I have to sit down before I crumble on the floor. This man who I’ve grown to care for and shared more of myself than I have to almost anyone is engaged to another woman and never said anything. Is this why he needed my help? If he gets the tablet pieces, he can reunite with his fiancé and they can live happily ever after.

Isis was right. I’m merely a means to an end. A distraction. A naive girl whose fantasies have been shattered.

I don’t even realize that I’m crying until Isis hands me a handkerchief. “I am truly sorry, Ms. Fletcher. It is better to hear the truth now than to get your heart broken later.”

Little does she know that my heart is already breaking. Had I known any of this, I would have never fallen so deeply for a man I could never have.

But that’s not entirely true, Horus has become the sun around which my heart orbits. It happened so quickly that I didn’t even realize how deep I was falling. A few moments ago, I would have called it love but now I’m second guessing myself. Maybe it was all one-sided. I thought we had both opened up to each other, but maybe he was just saying those things to sleep with me.

“Thank you for telling me, your grace,” I say in between shuttering breaths. “I will leave you all to your continued search. You have no need for me anymore. May I be excused now?”

It takes effort to bring my tear-filled eyes to meet hers. When I do, I see only pity in her gaze. “Yes, it would be best if you went back to your life and did not think of us again. I trust you will be discreet about our whereabouts and existence?”

“Yes, your grace,” I answer numbly. I manage to stand and walk out of the kitchen.

Somehow I make my way back to the headquarters antechamber. I only know I’m there because I come out of my stupor at the visual of Thoth leaning down to get into my field of vision. His mouth is moving but it takes a moment to realize what he is saying.

“Charlotte,” he says, looking alarmed. “Can you hear me? What’s happened? Why are you crying?”

He puts his hands on my shoulders to steady me. “I… he… I need to go home.”

“Charlotte, you just got here. Do you need me to go get Horus?”

At this my tears flow uncontrollably and I start to sob. I need to get out of here now before I continue to embarrass myself. “Please, Thoth. I need to go home.”

A flash of anger comes into his eyes, “Did he hurt you?”

“He’s engaged… he didn’t tell… I need to leave… please… I can’t stay here another moment.”

His eyes widen in surprise and then turn to pity. It seems everyone was aware of this betrothal but me, the poor stupid mortal.

I grip his shirt as I plead, “Please, Thoth. Open a portal to my flat and none of you will have to see me again.”

He looks reluctant to do so, but the earnest look on my face along with my tears seems to persuade him. I let go of his shirt and he backs away and up to the computer’s on the dias. “Are you sure, Charlotte?”

“I should have never come here,” I whisper. “This was all a huge mistake.”

He looks at me forlornly. “For what it’s worth, I’m very glad to have met you.
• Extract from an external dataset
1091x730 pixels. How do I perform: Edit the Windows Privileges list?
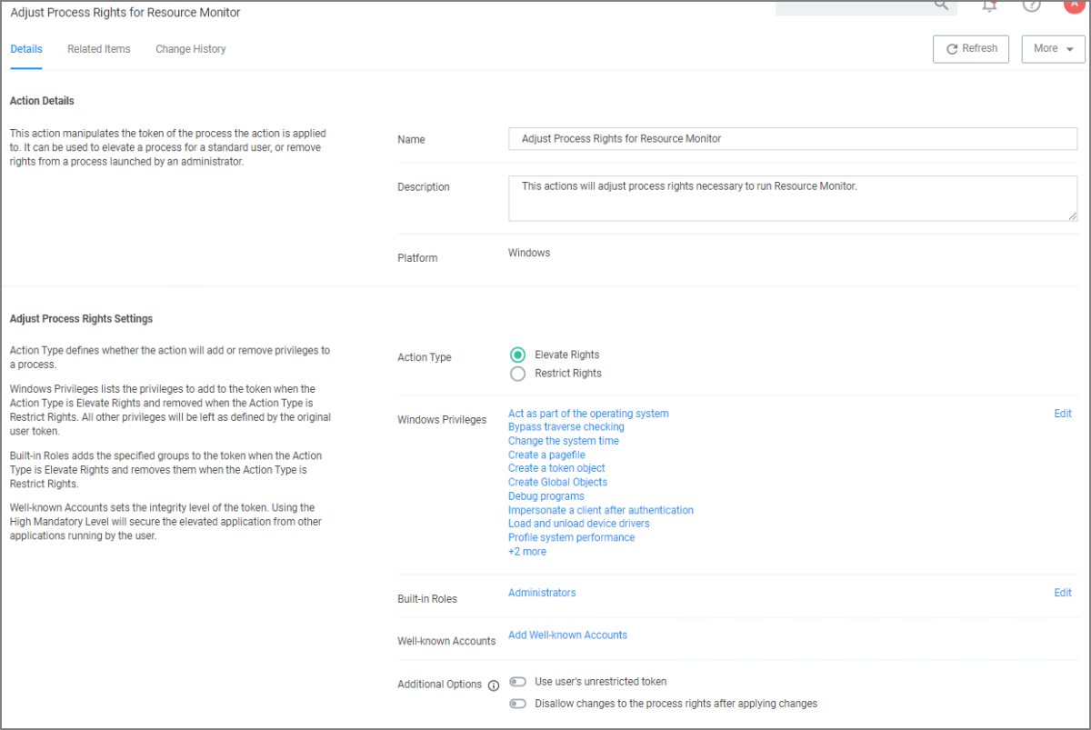[x=1062, y=414]
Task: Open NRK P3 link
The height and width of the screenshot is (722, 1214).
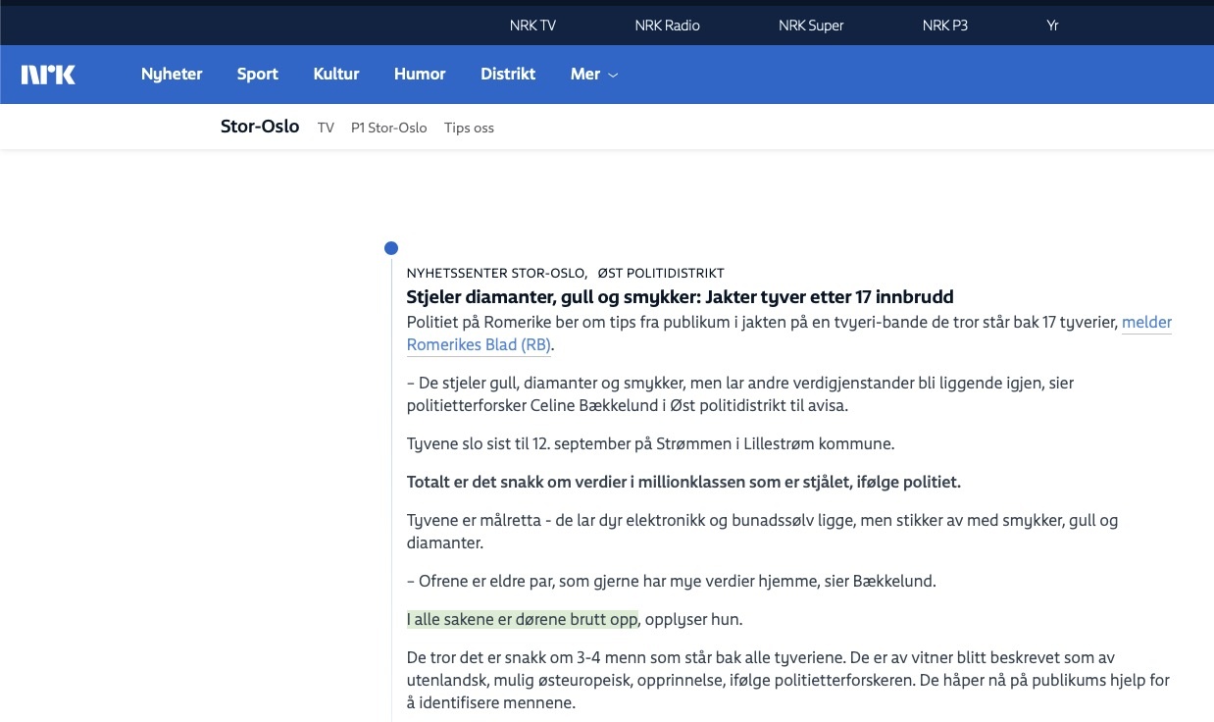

I don’t usually say that about mortals.”

All I can do is nod and give a grim smile because I cannot say the same. My heart still feels like it is being ripped in two and all I can do is try to put myself back together once I’m home safe in my bed.

Thoth types away on the computers as I walk to stand in front of one of the portals. As I start to see the mist swirl and activate, I turn towards Thoth one last time with silent tears still flowing. “Don’t tell him where I’ve gone, and don’t let him come looking for me. Please, promise me that.”
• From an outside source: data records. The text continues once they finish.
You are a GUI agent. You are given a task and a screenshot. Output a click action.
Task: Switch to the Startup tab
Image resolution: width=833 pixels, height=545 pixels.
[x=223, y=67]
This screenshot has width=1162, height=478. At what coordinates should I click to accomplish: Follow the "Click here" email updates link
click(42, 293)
“When Horus is determined, I cannot do much to dissuade him. I promise to give you time before he comes looking.”

That seems to be the best I will get and I know a promise from a god is no small thing. I look back towards the readied portal, take a breath, and then take a step.

I emerge into the darkness of my living room and manage to fumble around to turn on a lamp. Once it switches on I hear an eerily familiar voice come from behind me.

“I’ve been waiting for you, pet. Let’s have some fun.”